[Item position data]

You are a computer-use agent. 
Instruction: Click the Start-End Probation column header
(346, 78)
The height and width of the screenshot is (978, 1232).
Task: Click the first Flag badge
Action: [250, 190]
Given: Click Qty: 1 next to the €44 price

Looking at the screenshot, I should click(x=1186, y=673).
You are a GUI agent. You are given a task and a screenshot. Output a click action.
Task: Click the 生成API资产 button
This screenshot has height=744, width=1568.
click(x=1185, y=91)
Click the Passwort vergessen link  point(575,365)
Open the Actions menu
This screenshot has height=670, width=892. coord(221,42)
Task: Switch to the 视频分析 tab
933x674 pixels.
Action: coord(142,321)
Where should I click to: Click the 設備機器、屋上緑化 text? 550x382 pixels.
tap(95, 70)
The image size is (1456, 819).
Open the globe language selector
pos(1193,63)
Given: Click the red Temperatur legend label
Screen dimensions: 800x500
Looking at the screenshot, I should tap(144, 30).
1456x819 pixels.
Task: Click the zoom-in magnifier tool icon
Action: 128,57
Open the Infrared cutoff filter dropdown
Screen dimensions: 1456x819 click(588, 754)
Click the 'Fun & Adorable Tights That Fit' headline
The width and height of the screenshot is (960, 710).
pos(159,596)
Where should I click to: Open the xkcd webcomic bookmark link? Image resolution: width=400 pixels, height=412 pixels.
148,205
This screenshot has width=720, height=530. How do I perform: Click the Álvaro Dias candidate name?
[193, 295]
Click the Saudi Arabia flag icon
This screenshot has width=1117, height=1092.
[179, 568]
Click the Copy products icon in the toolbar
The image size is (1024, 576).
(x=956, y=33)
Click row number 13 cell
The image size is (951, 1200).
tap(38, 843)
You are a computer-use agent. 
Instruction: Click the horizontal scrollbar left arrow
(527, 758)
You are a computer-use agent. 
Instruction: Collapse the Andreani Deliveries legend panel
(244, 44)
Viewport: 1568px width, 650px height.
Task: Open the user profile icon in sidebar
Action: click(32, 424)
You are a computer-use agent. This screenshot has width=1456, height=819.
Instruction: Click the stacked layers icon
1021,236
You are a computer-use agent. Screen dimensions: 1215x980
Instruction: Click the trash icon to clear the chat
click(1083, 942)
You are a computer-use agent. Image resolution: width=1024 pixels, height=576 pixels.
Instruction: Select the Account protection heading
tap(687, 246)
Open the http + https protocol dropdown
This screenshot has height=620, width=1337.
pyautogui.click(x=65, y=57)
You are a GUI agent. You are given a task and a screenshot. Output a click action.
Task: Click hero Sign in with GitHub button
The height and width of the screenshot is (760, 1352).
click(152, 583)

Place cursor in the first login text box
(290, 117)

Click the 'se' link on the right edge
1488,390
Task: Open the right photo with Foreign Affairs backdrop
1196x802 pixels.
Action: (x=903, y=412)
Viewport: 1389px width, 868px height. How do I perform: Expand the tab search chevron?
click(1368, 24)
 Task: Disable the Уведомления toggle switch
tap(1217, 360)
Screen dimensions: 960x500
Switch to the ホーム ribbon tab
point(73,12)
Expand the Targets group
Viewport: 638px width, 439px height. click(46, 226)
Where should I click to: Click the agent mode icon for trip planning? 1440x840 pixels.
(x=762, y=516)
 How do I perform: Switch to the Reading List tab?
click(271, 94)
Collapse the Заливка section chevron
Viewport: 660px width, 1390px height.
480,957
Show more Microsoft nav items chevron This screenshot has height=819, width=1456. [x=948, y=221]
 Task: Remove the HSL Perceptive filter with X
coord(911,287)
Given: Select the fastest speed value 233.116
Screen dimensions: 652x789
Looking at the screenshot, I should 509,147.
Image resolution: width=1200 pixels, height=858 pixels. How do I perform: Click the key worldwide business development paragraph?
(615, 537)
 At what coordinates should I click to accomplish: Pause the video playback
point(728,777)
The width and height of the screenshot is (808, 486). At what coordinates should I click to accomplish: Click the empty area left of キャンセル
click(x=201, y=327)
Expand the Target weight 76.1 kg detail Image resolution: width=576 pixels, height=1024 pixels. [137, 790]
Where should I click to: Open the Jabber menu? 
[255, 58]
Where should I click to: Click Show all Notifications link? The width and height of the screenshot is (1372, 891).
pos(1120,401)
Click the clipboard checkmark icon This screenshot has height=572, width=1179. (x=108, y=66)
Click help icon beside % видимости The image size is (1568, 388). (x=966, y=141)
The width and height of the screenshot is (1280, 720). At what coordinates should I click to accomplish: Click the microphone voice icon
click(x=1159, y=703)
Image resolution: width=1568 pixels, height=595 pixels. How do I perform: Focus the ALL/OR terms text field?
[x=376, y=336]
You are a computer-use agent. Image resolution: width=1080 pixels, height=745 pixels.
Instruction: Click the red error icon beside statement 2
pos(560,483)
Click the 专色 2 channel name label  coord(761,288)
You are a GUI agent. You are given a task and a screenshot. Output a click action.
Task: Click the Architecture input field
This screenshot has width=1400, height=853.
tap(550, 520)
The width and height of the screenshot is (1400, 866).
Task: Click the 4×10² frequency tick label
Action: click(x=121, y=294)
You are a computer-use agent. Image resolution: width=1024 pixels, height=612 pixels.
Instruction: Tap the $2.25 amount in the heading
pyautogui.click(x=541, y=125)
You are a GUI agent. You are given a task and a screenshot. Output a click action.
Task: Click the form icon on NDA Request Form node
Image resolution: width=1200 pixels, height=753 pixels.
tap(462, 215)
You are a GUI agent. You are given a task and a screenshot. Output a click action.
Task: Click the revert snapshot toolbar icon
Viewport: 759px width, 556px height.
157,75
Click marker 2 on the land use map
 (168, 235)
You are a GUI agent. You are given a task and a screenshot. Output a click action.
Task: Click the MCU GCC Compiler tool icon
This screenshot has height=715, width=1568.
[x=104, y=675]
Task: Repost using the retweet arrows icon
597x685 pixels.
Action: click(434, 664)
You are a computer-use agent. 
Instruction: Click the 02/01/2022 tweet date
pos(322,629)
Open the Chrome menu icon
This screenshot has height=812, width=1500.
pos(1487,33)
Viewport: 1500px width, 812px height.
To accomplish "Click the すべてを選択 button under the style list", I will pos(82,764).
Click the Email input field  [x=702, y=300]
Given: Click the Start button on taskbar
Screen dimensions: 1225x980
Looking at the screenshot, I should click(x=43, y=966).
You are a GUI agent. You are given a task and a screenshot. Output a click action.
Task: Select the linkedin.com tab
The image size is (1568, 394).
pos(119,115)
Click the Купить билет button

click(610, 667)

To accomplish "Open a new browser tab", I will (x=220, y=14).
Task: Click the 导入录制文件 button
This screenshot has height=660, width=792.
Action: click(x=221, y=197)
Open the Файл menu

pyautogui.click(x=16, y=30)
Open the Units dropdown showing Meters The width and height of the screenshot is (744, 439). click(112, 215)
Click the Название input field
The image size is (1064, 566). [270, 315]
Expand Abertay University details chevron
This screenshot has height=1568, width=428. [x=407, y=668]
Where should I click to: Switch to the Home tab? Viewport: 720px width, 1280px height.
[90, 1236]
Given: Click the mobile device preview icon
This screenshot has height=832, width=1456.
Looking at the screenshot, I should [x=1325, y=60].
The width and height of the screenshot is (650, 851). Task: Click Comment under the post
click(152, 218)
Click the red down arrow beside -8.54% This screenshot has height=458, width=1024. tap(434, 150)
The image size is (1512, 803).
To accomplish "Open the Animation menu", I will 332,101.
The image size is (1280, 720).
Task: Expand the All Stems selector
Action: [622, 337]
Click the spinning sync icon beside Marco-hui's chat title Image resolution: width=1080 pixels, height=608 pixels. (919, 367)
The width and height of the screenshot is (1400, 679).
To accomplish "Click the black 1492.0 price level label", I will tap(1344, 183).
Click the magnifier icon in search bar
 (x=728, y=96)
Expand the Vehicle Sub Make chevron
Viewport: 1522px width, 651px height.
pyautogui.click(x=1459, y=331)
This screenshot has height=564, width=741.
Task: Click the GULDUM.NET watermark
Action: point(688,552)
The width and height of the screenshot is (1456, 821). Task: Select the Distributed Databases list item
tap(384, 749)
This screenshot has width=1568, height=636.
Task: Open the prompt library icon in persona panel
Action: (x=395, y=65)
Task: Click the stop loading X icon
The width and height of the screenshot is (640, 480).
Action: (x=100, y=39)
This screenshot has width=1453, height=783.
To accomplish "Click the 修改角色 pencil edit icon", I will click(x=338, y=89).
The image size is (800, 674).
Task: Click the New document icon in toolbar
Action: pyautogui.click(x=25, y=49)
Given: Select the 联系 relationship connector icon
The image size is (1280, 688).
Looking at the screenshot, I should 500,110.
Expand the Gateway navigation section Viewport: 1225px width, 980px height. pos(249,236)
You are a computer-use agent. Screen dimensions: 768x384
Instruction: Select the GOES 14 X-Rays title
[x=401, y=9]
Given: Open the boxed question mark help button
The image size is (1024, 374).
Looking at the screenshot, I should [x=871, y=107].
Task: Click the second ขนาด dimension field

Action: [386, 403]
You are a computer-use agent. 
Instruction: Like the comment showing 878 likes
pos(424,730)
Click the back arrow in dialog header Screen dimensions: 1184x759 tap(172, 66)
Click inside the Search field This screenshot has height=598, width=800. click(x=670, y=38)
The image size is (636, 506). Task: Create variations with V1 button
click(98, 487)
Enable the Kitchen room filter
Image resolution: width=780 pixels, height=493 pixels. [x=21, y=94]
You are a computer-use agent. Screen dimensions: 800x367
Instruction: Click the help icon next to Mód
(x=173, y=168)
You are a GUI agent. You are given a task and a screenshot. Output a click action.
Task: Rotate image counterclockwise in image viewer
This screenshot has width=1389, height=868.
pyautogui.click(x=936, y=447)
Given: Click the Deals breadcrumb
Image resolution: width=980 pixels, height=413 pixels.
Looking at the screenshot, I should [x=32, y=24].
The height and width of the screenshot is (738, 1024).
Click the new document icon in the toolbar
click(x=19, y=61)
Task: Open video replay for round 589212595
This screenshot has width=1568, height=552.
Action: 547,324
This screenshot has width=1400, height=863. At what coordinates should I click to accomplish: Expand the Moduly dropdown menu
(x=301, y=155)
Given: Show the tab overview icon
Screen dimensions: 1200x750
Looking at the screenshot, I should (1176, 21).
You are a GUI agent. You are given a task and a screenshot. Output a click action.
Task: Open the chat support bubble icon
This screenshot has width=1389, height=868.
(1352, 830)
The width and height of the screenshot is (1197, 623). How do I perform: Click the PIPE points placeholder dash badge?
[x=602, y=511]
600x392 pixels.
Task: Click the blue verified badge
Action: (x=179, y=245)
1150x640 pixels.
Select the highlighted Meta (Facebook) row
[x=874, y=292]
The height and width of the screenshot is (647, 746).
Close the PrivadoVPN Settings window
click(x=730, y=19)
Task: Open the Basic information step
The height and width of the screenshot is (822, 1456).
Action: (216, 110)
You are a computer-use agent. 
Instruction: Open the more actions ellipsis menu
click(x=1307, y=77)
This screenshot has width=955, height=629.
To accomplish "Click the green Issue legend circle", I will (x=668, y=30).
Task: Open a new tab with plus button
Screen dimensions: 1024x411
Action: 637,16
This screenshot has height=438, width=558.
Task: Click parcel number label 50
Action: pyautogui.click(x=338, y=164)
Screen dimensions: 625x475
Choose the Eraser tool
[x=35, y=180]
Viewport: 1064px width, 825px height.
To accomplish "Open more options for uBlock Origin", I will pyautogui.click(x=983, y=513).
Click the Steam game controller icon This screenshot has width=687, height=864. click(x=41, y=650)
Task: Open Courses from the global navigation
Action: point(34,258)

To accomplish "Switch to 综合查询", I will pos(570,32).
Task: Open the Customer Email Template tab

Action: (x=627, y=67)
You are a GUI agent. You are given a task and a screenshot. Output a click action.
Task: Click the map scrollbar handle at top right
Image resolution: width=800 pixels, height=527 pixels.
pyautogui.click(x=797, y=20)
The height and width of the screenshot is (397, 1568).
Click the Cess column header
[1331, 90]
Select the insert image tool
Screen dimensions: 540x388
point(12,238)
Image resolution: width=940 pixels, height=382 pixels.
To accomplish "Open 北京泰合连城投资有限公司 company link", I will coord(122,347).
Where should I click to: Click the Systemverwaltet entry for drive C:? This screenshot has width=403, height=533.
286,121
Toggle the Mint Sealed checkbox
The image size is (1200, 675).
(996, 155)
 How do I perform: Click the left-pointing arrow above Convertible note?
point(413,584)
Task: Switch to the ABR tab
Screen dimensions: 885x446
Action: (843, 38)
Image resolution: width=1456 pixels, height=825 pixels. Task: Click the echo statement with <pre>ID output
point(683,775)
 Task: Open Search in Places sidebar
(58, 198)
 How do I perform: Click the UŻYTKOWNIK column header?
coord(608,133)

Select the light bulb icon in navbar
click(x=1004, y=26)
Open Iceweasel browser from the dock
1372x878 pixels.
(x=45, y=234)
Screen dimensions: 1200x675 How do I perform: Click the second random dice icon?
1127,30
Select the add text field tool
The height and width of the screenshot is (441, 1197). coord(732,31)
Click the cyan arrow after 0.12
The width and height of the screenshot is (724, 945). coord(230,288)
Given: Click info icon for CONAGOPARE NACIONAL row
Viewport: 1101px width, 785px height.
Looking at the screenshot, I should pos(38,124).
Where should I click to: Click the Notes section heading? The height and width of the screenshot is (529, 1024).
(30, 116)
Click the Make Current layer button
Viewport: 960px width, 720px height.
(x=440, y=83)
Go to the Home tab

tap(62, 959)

[Task]
Rescale the data between the lines holding "You are a computer-use agent. Image resolution: width=1080" and "Click the 专色", inclusive. Write every one of those lines out in full, multiply each coordinate in the answers by 0.3, round to whole numbers with halves going up, and leave all other numbers as they are.

[The completed task]
You are a computer-use agent. Image resolution: width=1080 pixels, height=745 pixels.
Instruction: Click the red error icon beside statement 2
pos(168,145)
Click the 专色 2 channel name label  coord(228,86)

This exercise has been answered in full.